Confucius’s hometown, Qufu, knows how to market its most famous native son. Visitors to the city in eastern China’s Shandong province can savor Confucian cuisine, worship at a Confucius temple and follow the family tree of the Kong clan, which claims an unbroken lineage going back some 80 generations to the Great Sage himself. The tourist boom has only intensified as China’s communist leadership embraces homegrown traditions once derided as feudal relics by the party’s revolutionary elders.
Now, the presence of a Christian church near Confucius central is sparking debate as to whether the ancient philosopher — or, more accurately, his descendants — can handle an influx of Western spirituality in a nation yearning for fulfillment. In an online article published late this month, a prominent Confucian scholar protested the expansion of an existing church less than 2 miles from Qufu’s main Confucian temple and kickstarted a campaign against it. Such a church “towering over” the Confucian sanctuary, wrote Zeng Zhenyu, would stir up “intense controversy.” Sure enough, a torrent of digital discourse has ensued in China, with scholars and laymen alike parsing the ancient ideology’s stance towards a diversity of faiths.
“Qufu in China is like Jerusalem and Mecca,” Zeng, a professor at Shandong University’s Advanced Institute for Confucian Studies, tells TIME. “It’s the Chinese people’s spiritual home.” Christian churches, he believes, should be banned from Confucius’s birthplace. “You can build churches in other places,” he says. “But you can’t build them in Qufu, an iconic and holy spiritual place for the Chinese people.” (An ardent Confucian, Zeng also happens to be a member of Shandong province’s communist elite.)
From the beginning of the People’s Republic through the madness of the Cultural Revolution, communist cadres tried to excise religion from Chinese society, destroying places of worship — Confucian temples included — and forcing the faithful to pray in secret. But a loosening of personal freedom in recent years has led to a remarkable religious revival. Indigenous philosophies like Confucianism and Taoism have gained new adherents, while Buddhism, long practiced in China, has also surged. Ancestor worship has returned, with an increasing number of families placing altars in their homes. Even in the nation’s far northwest, ethnic minorities are exploring new strains of Islam, even as the state discourages overt symbols of the faith.
The fastest growing religion in China is believed to be Christianity, which encompasses everything from congregations in state-sanctioned churches to millennial worshippers who believe that the second coming of Jesus is a Chinese woman. Some academics estimate that a nation helmed by an officially atheist party will be home to the world’s largest Christian flock within a generation. The faith’s rapid expansion has catalyzed an official crackdown, with megachurches torn down and pastors of house churches jailed. Unorthodox Christian offshoots — labeled cults by the authorities — have been particular targets.

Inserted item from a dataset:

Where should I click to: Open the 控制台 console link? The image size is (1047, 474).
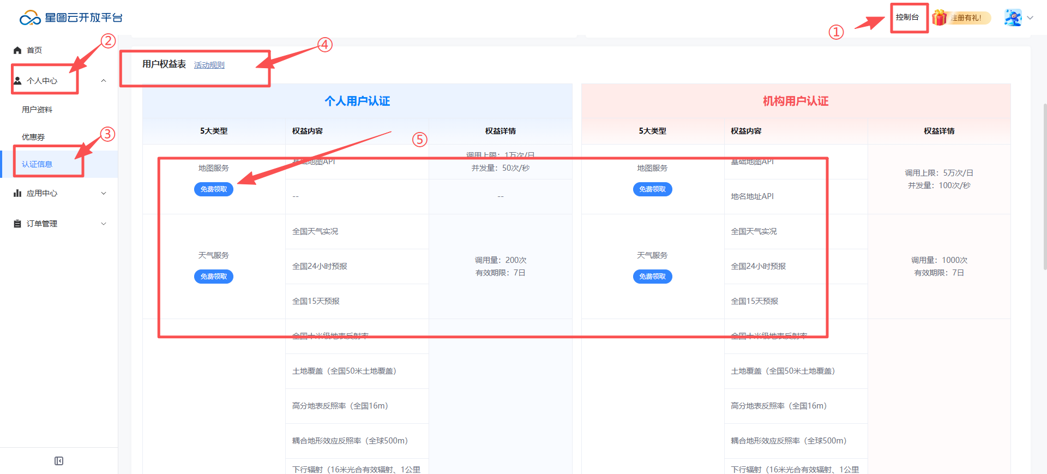[907, 17]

In some ways, the anti-Christian crusade shares roots with the government’s brutal crackdown on Falun Gong, a spiritual movement based on meditation exercises whose rapid growth in the late 1990s startled the authorities. Any force that mobilizes and unifies so many people could be viewed as a threat to the Communist Party. But Christianity’s foreign antecedents make it even more of a problem religion in China at a time when President Xi Jinping has intensified a campaign against “pernicious” Western influences. In 2014, Chinese authorities announced that they would create a “Chinese Christian Theology [that] should adapt to China’s national condition and integrate with Chinese culture.”
It is a trope in China to note that the nation suffers from a spiritual vacuum, that neither communism nor capitalism has managed to sate Chinese souls. Perhaps aware of this deficit, Xi has promoted Confucianism as a kind of unifying ideology. Academics may disagree over whether Confucianism is really a religion or merely a set of values that has been used for millennia to organize Chinese society. But the state-sanctioned push to popularize it is real. “Our government once said, ‘If people have faith, then our nation will have hope,’ but have we thought about which faith can bring hope to the nation?” asks Chen Ming, the director of the Confucianism Research Center at Capital Normal University. “It’s not a simple question but we can’t solve the problem without Confucianism.”
In 2013, Xi made a pilgrimage to Qufu, just as generations of Chinese imperial leaders once did. The next year, he attended a birthday party for Confucius, who was born in the sixth century B.C. Even though the Chinese President came of age in an era when Chairman Mao urged the youth to eradicate any sign of China’s ancient past, Xi often invokes the country’s glorious civilization in his speeches. “To solve China’s problems, we can only search in the land of China for the ways and means that suit it,” Xi told China’s Politburo. “We need to fully make use of the great wisdom accumulated by the Chinese nation over the last 5,000 years.”
There may also be a political imperative to Xi’s Confucian campaign. After all, the ancient philosopher also served as a political adviser, preaching both personal morality for leaders and public fealty to rulers from the citizenry. Since taking helm of the Communist Party in late 2012, Xi has unleashed an anticorruption campaign that demands of Chinese officials the kind of moral rectitude advocated by the Great Sage. At the same time, Xi has amassed power more quickly than his recent predecessors have. It’s safe to assume that a Confucian compliance with hierarchy fits nicely with Xi’s centralized leadership style.
On Wednesday, in a blunt expression of power, one of Xi’s top aides demanded the “absolute loyalty” of China’s party members. “Party organizations of all levels and all party members should be aligned with the central leadership of the party led by Xi Jinping in actions and thoughts,” said Li Zhanshu, who is the head of the anodyne-sounding but important General Office of the party’s Central Committee, according to China’s state Xinhua news agency.
Meanwhile, back in Qufu, not everyone agrees with Zeng’s effort to cleanse the area of Christian influence. A few years ago, a group of Confucian scholars protested what they said was a plan to renovate the same church in question with soaring Gothic spires and a giant nave. (The revamp never came to pass.) One of the signatories of that campaign was Chen, the neo-Confucian academic from Capital Normal University. This time, though, Chen says that the local pastor has promised to rebuild the church in a local architectural style and to keep the building inconspicuous. “It’s inappropriate to escalate the dispute into a conflict between Confucianism and Christianity, like a clash of civilizations,” he tells TIME. Social harmony is, of course, a very Confucian virtue.